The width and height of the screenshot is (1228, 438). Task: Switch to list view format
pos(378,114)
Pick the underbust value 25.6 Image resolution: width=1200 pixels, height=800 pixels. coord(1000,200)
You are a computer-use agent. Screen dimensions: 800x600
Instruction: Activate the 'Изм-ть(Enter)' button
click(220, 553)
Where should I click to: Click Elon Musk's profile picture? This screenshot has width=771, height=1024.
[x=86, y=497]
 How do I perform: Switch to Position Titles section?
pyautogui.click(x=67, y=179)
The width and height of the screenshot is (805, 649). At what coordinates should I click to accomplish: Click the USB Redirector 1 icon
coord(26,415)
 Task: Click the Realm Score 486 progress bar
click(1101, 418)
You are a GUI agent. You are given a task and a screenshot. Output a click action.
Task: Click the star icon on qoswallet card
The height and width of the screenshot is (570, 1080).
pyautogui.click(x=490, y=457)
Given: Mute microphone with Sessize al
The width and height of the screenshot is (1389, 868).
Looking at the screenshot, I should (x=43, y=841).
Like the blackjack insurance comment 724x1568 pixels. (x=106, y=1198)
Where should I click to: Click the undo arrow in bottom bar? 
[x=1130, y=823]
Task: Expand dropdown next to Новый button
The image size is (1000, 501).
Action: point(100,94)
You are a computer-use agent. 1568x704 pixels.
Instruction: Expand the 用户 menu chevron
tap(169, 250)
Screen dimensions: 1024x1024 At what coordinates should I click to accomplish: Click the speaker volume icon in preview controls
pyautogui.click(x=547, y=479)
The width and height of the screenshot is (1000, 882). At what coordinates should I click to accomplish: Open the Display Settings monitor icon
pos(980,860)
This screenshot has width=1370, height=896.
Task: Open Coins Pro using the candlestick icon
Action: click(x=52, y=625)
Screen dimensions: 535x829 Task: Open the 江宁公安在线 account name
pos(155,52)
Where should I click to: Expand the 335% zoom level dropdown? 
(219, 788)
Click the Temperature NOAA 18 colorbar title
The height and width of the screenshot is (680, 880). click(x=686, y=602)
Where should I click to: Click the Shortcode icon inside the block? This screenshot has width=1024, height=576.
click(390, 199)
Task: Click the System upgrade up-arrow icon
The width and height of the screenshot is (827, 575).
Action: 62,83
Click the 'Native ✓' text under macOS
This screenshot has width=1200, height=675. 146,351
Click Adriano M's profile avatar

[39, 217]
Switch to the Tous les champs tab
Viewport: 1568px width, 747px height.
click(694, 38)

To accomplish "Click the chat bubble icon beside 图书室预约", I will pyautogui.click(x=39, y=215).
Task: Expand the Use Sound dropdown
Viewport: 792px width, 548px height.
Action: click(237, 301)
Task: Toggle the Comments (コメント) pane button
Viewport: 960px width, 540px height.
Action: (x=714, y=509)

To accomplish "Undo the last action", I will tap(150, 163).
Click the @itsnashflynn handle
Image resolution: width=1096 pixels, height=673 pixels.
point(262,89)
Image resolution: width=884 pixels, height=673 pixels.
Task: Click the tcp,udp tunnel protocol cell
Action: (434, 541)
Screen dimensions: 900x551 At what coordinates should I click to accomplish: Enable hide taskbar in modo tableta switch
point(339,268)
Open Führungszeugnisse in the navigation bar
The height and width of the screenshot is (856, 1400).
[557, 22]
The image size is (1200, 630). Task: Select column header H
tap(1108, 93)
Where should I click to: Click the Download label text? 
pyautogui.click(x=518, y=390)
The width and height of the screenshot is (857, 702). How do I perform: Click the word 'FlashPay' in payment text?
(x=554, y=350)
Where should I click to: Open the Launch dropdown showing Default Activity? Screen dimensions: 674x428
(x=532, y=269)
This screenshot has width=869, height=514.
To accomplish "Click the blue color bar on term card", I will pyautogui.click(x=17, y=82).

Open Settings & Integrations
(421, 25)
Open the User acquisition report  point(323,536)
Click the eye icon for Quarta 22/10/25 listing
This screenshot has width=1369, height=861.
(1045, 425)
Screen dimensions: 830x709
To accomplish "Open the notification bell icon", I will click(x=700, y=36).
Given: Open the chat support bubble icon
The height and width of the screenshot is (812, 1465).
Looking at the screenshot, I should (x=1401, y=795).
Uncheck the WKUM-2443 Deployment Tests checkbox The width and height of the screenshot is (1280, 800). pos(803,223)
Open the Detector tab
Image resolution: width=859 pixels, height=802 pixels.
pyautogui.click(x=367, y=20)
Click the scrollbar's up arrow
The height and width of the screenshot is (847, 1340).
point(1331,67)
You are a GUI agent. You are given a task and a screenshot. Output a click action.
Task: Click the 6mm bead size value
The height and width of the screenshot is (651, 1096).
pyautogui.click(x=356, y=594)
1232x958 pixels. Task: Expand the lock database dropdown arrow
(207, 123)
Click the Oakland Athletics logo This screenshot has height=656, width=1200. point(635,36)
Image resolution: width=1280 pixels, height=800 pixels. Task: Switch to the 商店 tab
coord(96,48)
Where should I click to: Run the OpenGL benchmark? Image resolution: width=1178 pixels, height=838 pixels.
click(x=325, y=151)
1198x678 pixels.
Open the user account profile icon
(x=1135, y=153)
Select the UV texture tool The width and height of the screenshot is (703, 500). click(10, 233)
========
• [Task goal]:
Retype the whole of the listing. Nothing may be altered or omitted.

• [The completed task]:
The width and height of the screenshot is (1228, 438). Task: Switch to list view format
pos(378,114)
Pick the underbust value 25.6 Image resolution: width=1200 pixels, height=800 pixels. coord(1000,200)
You are a computer-use agent. Screen dimensions: 800x600
Instruction: Activate the 'Изм-ть(Enter)' button
click(220, 553)
Where should I click to: Click Elon Musk's profile picture? This screenshot has width=771, height=1024.
[x=86, y=497]
 How do I perform: Switch to Position Titles section?
pyautogui.click(x=67, y=179)
The width and height of the screenshot is (805, 649). At what coordinates should I click to accomplish: Click the USB Redirector 1 icon
coord(26,415)
 Task: Click the Realm Score 486 progress bar
click(1101, 418)
You are a GUI agent. You are given a task and a screenshot. Output a click action.
Task: Click the star icon on qoswallet card
The height and width of the screenshot is (570, 1080).
pyautogui.click(x=490, y=457)
Given: Mute microphone with Sessize al
The width and height of the screenshot is (1389, 868).
Looking at the screenshot, I should (x=43, y=841).
Like the blackjack insurance comment 724x1568 pixels. (x=106, y=1198)
Where should I click to: Click the undo arrow in bottom bar? 
[x=1130, y=823]
Task: Expand dropdown next to Новый button
The image size is (1000, 501).
Action: point(100,94)
You are a computer-use agent. 1568x704 pixels.
Instruction: Expand the 用户 menu chevron
tap(169, 250)
Screen dimensions: 1024x1024 At what coordinates should I click to accomplish: Click the speaker volume icon in preview controls
pyautogui.click(x=547, y=479)
The width and height of the screenshot is (1000, 882). At what coordinates should I click to accomplish: Open the Display Settings monitor icon
pos(980,860)
This screenshot has width=1370, height=896.
Task: Open Coins Pro using the candlestick icon
Action: click(x=52, y=625)
Screen dimensions: 535x829 Task: Open the 江宁公安在线 account name
pos(155,52)
Where should I click to: Expand the 335% zoom level dropdown? 
(219, 788)
Click the Temperature NOAA 18 colorbar title
The height and width of the screenshot is (680, 880). click(x=686, y=602)
Where should I click to: Click the Shortcode icon inside the block? This screenshot has width=1024, height=576.
click(390, 199)
Task: Click the System upgrade up-arrow icon
The width and height of the screenshot is (827, 575).
Action: 62,83
Click the 'Native ✓' text under macOS
This screenshot has width=1200, height=675. 146,351
Click Adriano M's profile avatar

[39, 217]
Switch to the Tous les champs tab
Viewport: 1568px width, 747px height.
click(694, 38)

To accomplish "Click the chat bubble icon beside 图书室预约", I will pyautogui.click(x=39, y=215).
Task: Expand the Use Sound dropdown
Viewport: 792px width, 548px height.
Action: click(237, 301)
Task: Toggle the Comments (コメント) pane button
Viewport: 960px width, 540px height.
Action: (x=714, y=509)

To accomplish "Undo the last action", I will tap(150, 163).
Click the @itsnashflynn handle
Image resolution: width=1096 pixels, height=673 pixels.
point(262,89)
Image resolution: width=884 pixels, height=673 pixels.
Task: Click the tcp,udp tunnel protocol cell
Action: (434, 541)
Screen dimensions: 900x551 At what coordinates should I click to accomplish: Enable hide taskbar in modo tableta switch
point(339,268)
Open Führungszeugnisse in the navigation bar
The height and width of the screenshot is (856, 1400).
[557, 22]
The image size is (1200, 630). Task: Select column header H
tap(1108, 93)
Where should I click to: Click the Download label text? 
pyautogui.click(x=518, y=390)
The width and height of the screenshot is (857, 702). How do I perform: Click the word 'FlashPay' in payment text?
(x=554, y=350)
Where should I click to: Open the Launch dropdown showing Default Activity? Screen dimensions: 674x428
(x=532, y=269)
This screenshot has width=869, height=514.
To accomplish "Click the blue color bar on term card", I will pyautogui.click(x=17, y=82).

Open Settings & Integrations
(421, 25)
Open the User acquisition report  point(323,536)
Click the eye icon for Quarta 22/10/25 listing
This screenshot has width=1369, height=861.
(1045, 425)
Screen dimensions: 830x709
To accomplish "Open the notification bell icon", I will click(x=700, y=36).
Given: Open the chat support bubble icon
The height and width of the screenshot is (812, 1465).
Looking at the screenshot, I should (x=1401, y=795).
Uncheck the WKUM-2443 Deployment Tests checkbox The width and height of the screenshot is (1280, 800). pos(803,223)
Open the Detector tab
Image resolution: width=859 pixels, height=802 pixels.
pyautogui.click(x=367, y=20)
Click the scrollbar's up arrow
The height and width of the screenshot is (847, 1340).
point(1331,67)
You are a GUI agent. You are given a task and a screenshot. Output a click action.
Task: Click the 6mm bead size value
The height and width of the screenshot is (651, 1096).
pyautogui.click(x=356, y=594)
1232x958 pixels. Task: Expand the lock database dropdown arrow
(207, 123)
Click the Oakland Athletics logo This screenshot has height=656, width=1200. point(635,36)
Image resolution: width=1280 pixels, height=800 pixels. Task: Switch to the 商店 tab
coord(96,48)
Where should I click to: Run the OpenGL benchmark? Image resolution: width=1178 pixels, height=838 pixels.
click(x=325, y=151)
1198x678 pixels.
Open the user account profile icon
(x=1135, y=153)
Select the UV texture tool The width and height of the screenshot is (703, 500). click(10, 233)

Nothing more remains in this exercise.